Golpo (YC S25) – AI-generated explainer videos

Hey HN! We’re Shraman and Shreyas Kar, building Golpo (https://video.golpoai.com), an AI generator for whiteboard-style explainer videos, capable of creating videos from any document or prompt.

We’ve always made videos to communicate any concept and felt like it was the clearest way to communicate. But making good videos was time-consuming and tedious. It required planning, scripting, recording, editing, syncing voice with visuals. Even a 2-minute video could take hours.

AI video tools are impressive at generating cinematic scenes and flashy content, but struggle to explain a product demo, walk through a complex workflow, or teach a technical topic. People still spend hours making explainer videos manually because existing AI tools aren’t built for learning or clarity.

Our solution is Golpo. Our video generation engine generates time-aligned graphics with spoken narration that are good for onboarding, training, product walkthroughs, and education. It’s fast, scalable, and built from the ground up to help people understand complex ideas through simple storytelling.

Here’s a demo: https://www.youtube.com/watch?v=C_LGM0dEyDA#t=7.

Golpo is built specifically for use cases involving explaining, learning, and onboarding. In our (obviously biased!) opinion, it feels authentic and engaging in a way no other AI video generator does.

Golpo can generate videos in over 190 languages. After it generates a video, you can fully customize its animations by just describing the changes you want to see in each motion graphic it generates in natural language.

It was challenging to get this to work! Initially, we used a code-generation approach with Manim, where we fine-tuned a language model to emit Python animation scripts directly from the input text. While promising for small examples, this quickly became brittle, and the generated code usually contained broken imports, unsupported transforms, and poor timing alignment between narration and visuals. Debugging and regenerating these scripts was often slower than creating them manually.

We also explored training a custom diffusion-based video model, but found it impractical for our needs. Diffusion could produce high-fidelity cinematic scenes, but generating coherent sequences beyond about 30 seconds was unreliable without complex stitching, making edits required regenerating large portions of the video, and visuals frequently drifted from the instructional intent, especially for abstract or technical topics. Also, we did not have the compute to scale this.

Existing state-of-the-art systems like Sora and Veo 3 face similar limitations: they are optimized for cinematic storytelling, not step-by-step educational content, and they lack both the deterministic control needed for time-aligned narration and the scalability for 5–10 minute explainers.

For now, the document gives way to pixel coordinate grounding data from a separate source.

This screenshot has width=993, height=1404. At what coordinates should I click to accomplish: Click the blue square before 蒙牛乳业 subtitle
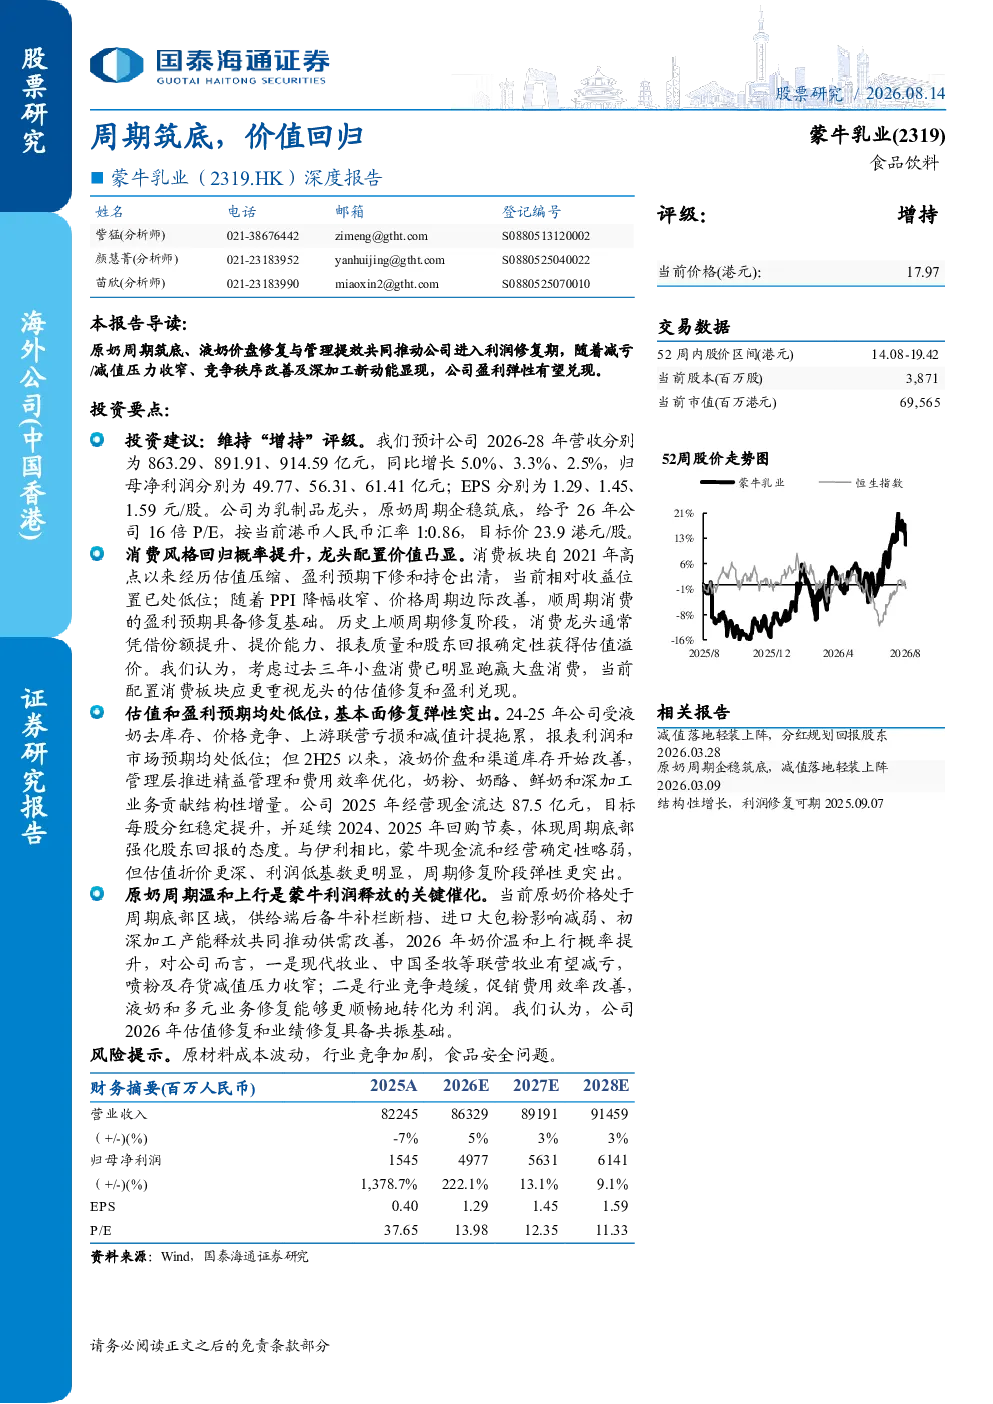click(97, 178)
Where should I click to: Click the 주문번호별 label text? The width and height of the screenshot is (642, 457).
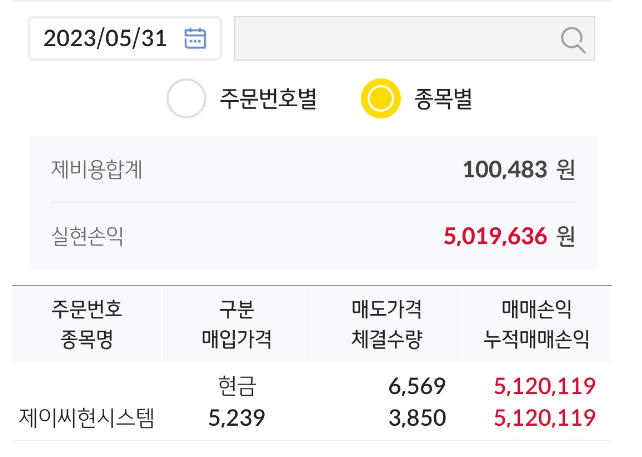(x=268, y=99)
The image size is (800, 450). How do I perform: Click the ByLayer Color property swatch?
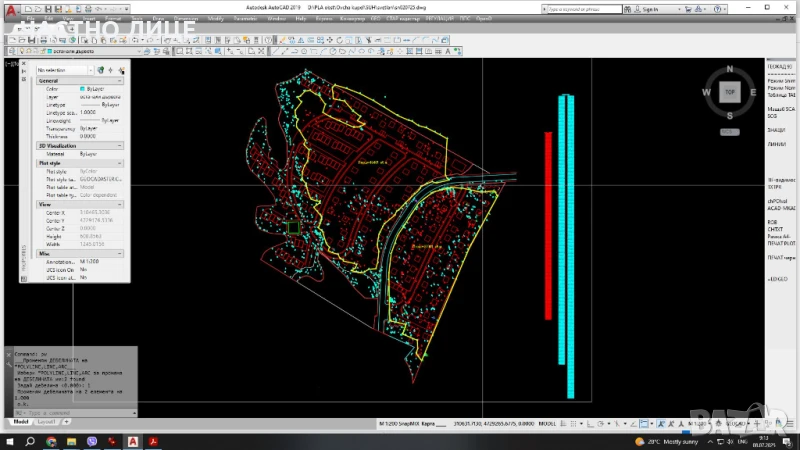pos(84,88)
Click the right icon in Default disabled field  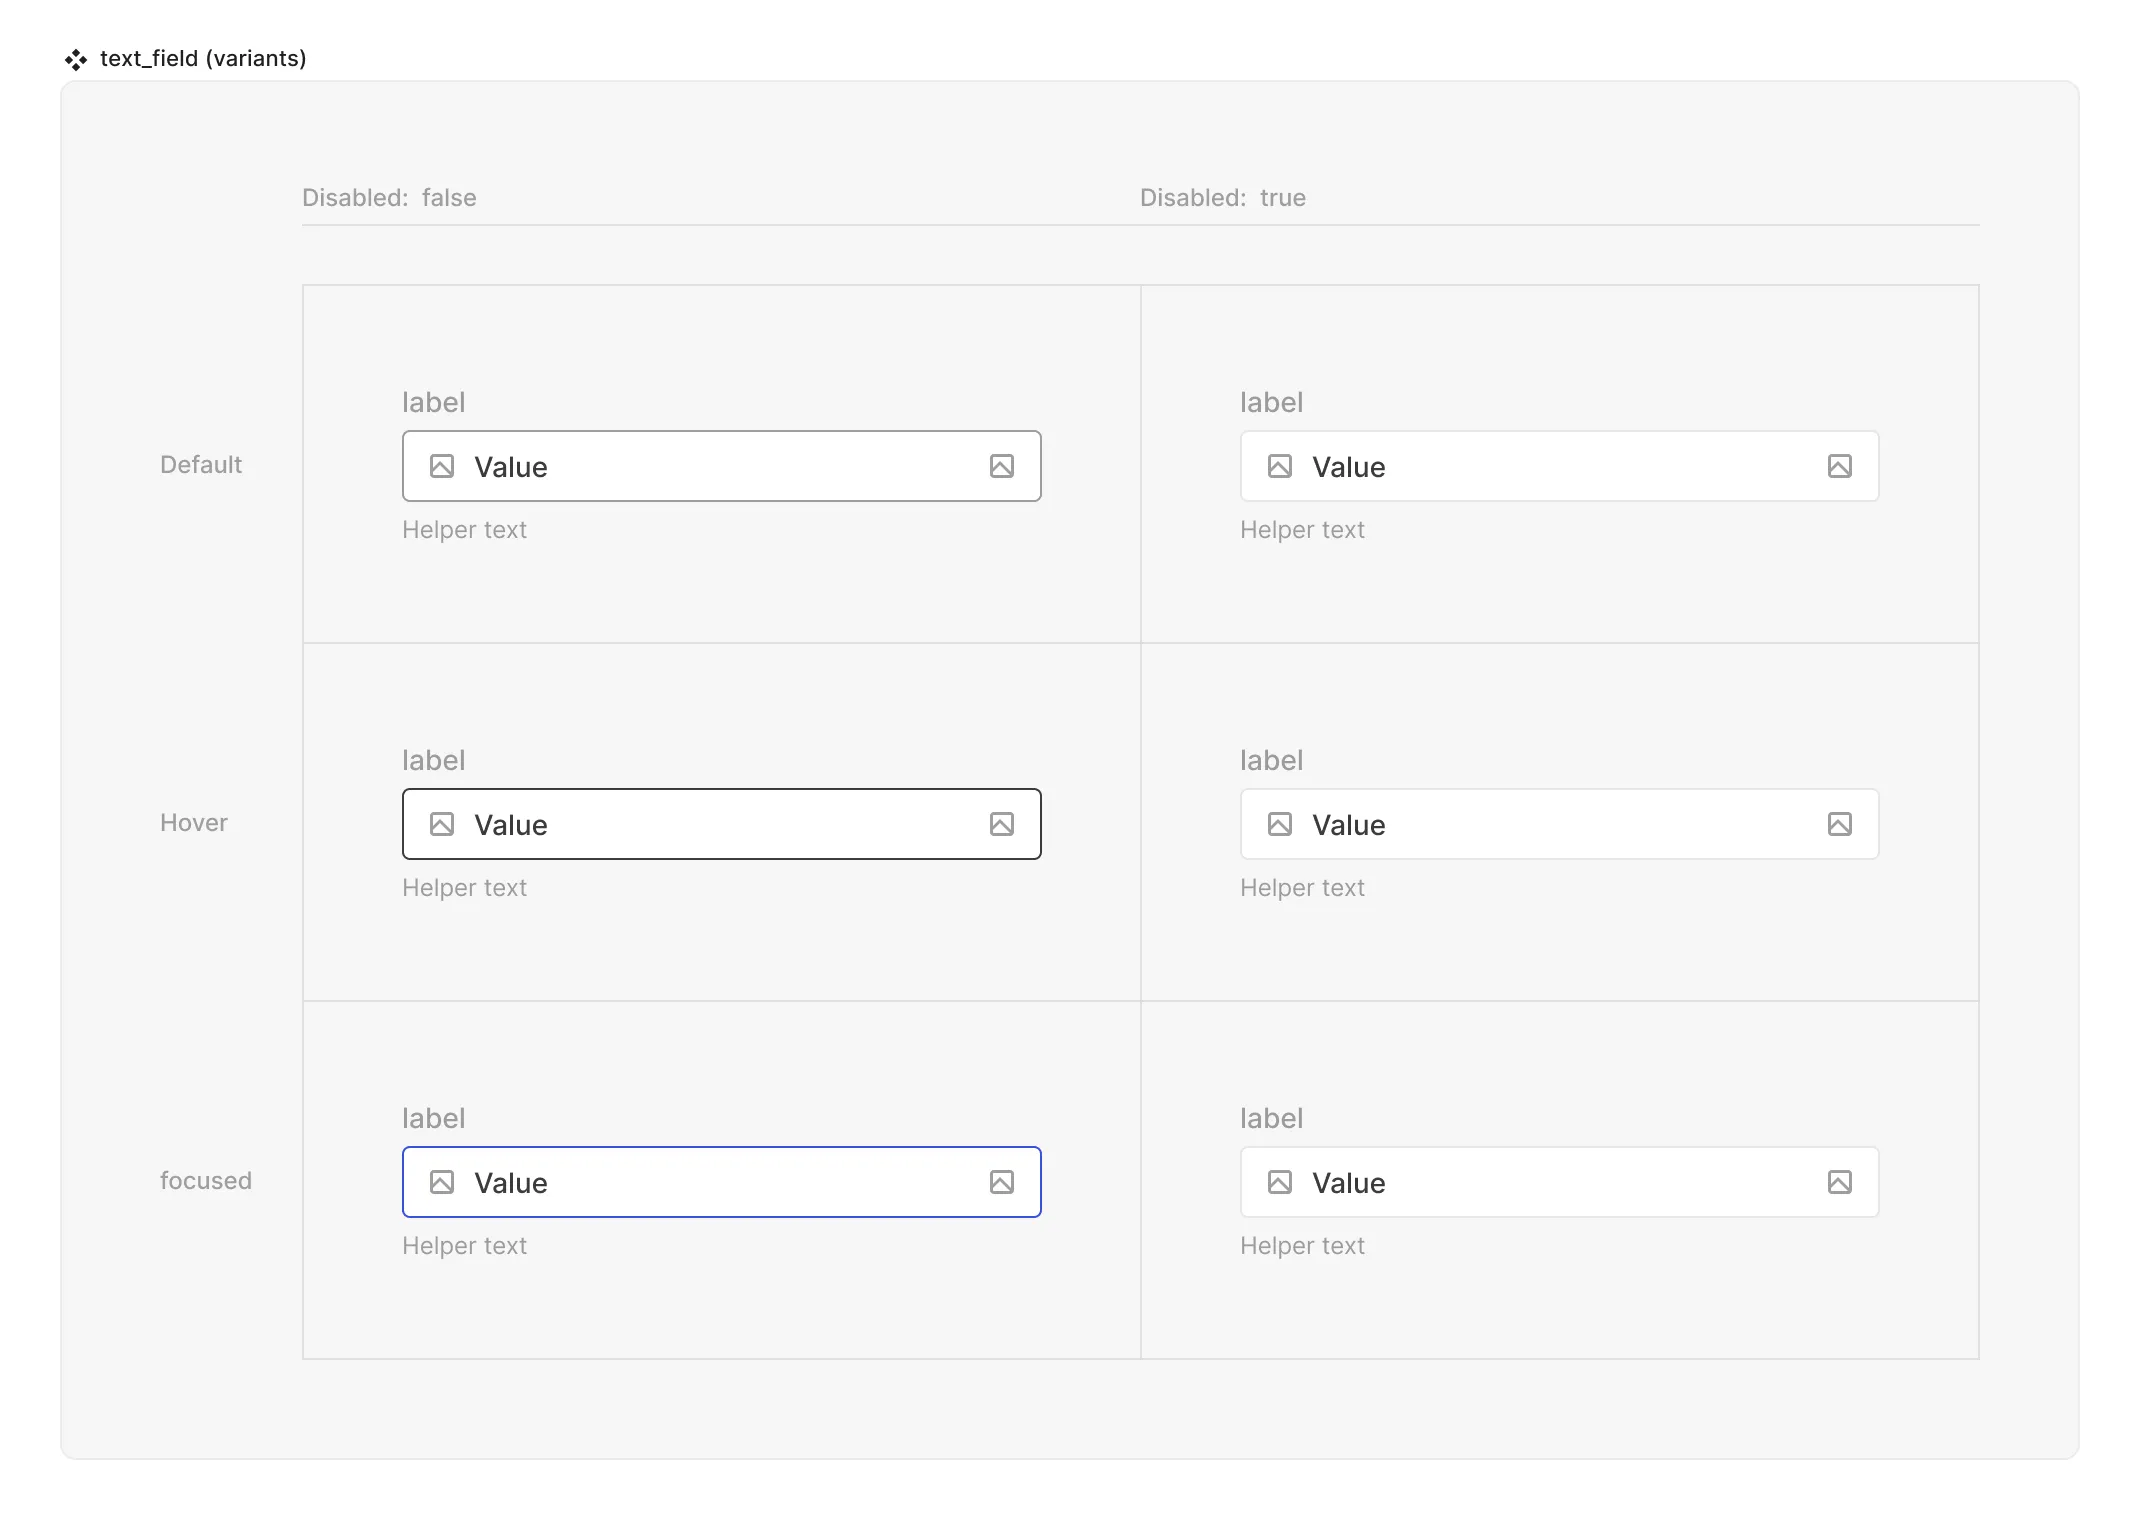(x=1837, y=466)
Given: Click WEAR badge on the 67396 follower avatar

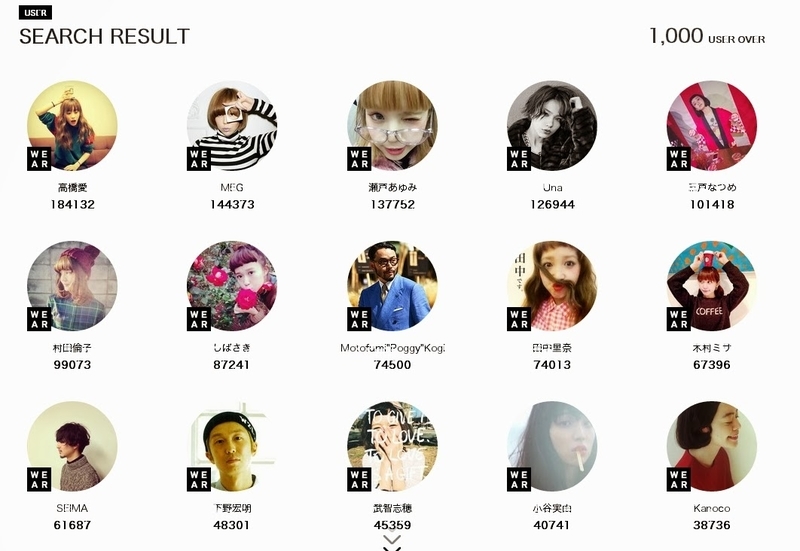Looking at the screenshot, I should click(679, 319).
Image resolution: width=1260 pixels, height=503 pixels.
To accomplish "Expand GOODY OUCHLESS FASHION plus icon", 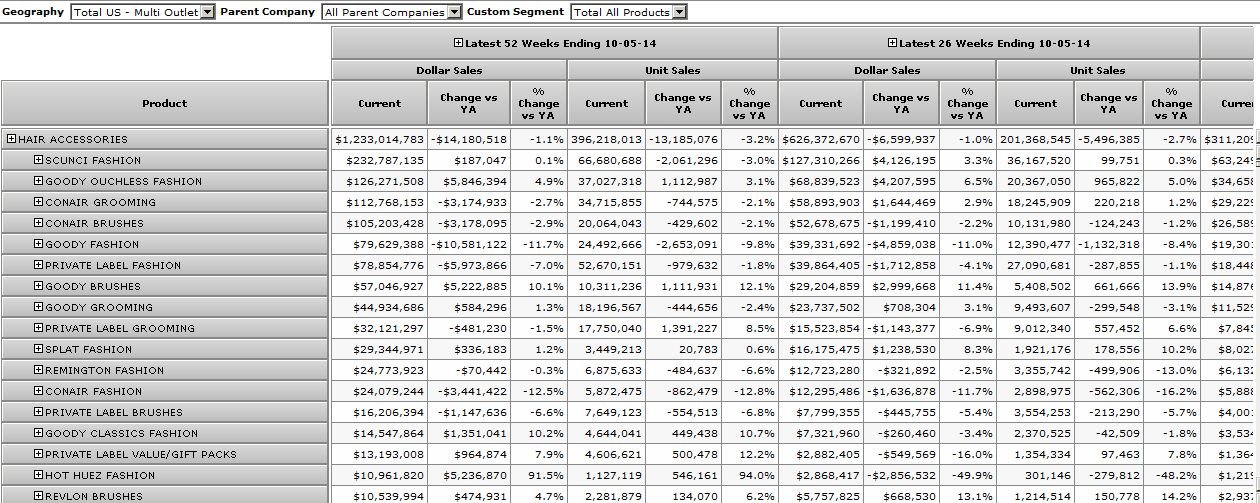I will 39,181.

In the end, we took a different path of training a reinforcement learning agent to “draw” whiteboard strokes, step-by-step, optimized for clear, human-like explanations. This worked well because the action space was simple and the environment was not overly complex, allowing the agent to learn efficient, precise, and consistent drawing behaviors.

Here are some sample videos that Golpo generated:

https://www.youtube.com/watch?v=33xNoWHYZGA (Whiteboard Gym - the tech behind Golpo itself)

https://www.youtube.com/watch?v=w_ZwKhptUqI (How do RNNs work?)

https://www.youtube.com/watch?v=RxFKo-2sWCM (function pointers in C)

https://golpo-podcast-inputs.s3.us-east-2.amazonaws.com/file... (basic intro to Gödel's theorem)

You can try Golpo here: https://video.golpoai.com, and we will set you up with 2 credits. We’d love your feedback, especially on what feels off, what you’d want to control, and how you might use it. Comments welcome!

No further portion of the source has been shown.